Comme nos voisins d’outre-Manche, ceux de par-delà les monts nous avaient précédés dans cette voie. Les Dispacci et les Relazioni de leurs ambassadeurs, source féconde de l’histoire, ont été ici même[1] louées comme elles le méritent ; en les lisant chacun appréciera quelle netteté, quelle précision, quelle pénétration de l’avenir distinguent la diplomatie vénitienne, combien est élégant et correct le langage des ambassadeurs de Florence. Ces documens jettent une vive clarté sur l’existence des nations au XVIe siècle. Ceux qui les ont écrits se sont montrés historiens, hommes d’affaires ; ils ont apporté dans leurs jugemens un sens droit, une pénétration indispensable au maniement d’intérêts d’un ordre aussi élevé ; ils ont été animés de ce grand amour du pays, condition première en pareille situation, peut-être un peu affaibli de nos jours. Ces mérites ne sont pas moindres dans la correspondance mise à jour par notre publication : les Castillon, les Odet de Selve, les Marilhac, les Pelissier, les François de Noailles ne le cèdent en rien aux diplomates leurs adversaires ; ils ont contribué à l’agrandissement de la France, qui leur doit un souvenir. En étudiant, aux sources, les négociations suivies entre François Ier et Henri VIII, cette figure originale de Castillon nous était apparue, et nous lui avions souhaité un éditeur qui la fît sortir de l’ombre. Après une longue éclipse, elle a cette bonne fortune d’être évoquée et de fixer l’attention.
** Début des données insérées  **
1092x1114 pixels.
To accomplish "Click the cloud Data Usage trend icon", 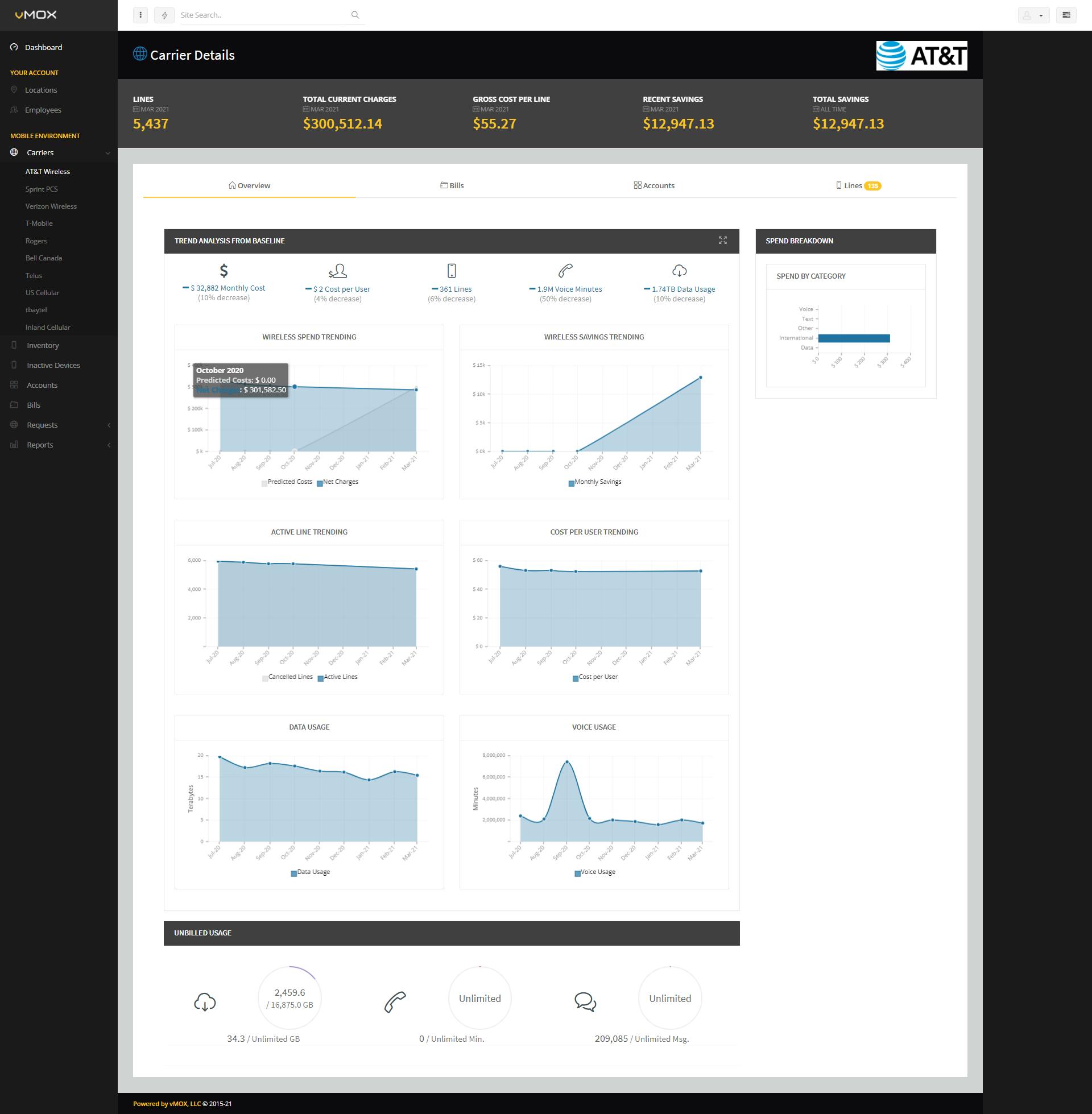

Sa correspondance, publiée ajuste titre, est intéressante à connaître. Il ne faut pas y chercher l’art que contiennent les dépêches de Machiavel au conseil de Florence, les qualités des relations des orateurs de Venise à la sérénissime république ou des dépêches de nos grands ambassadeurs ; mais dans un langage propre à son auteur, elle met en lumière la figure d’Henri VIII et fait mieux comprendre certains actes de ce roi si extraordinaire ; on y trouve des idées qui paraissent être de nos jours, mais dont notre siècle ne peut pas réclamer la priorité. Certains détails pourront paraître peu importans, mais rien n’est à négliger dans l’étude du XVIe siècle, époque des grands contrastes et des figures en relief ; étoile de soie et d’or tachée de sang, dit Voltaire.

  1. Voir, dans la Revue du 1er septembre 1862, l’article de M. Geffroy.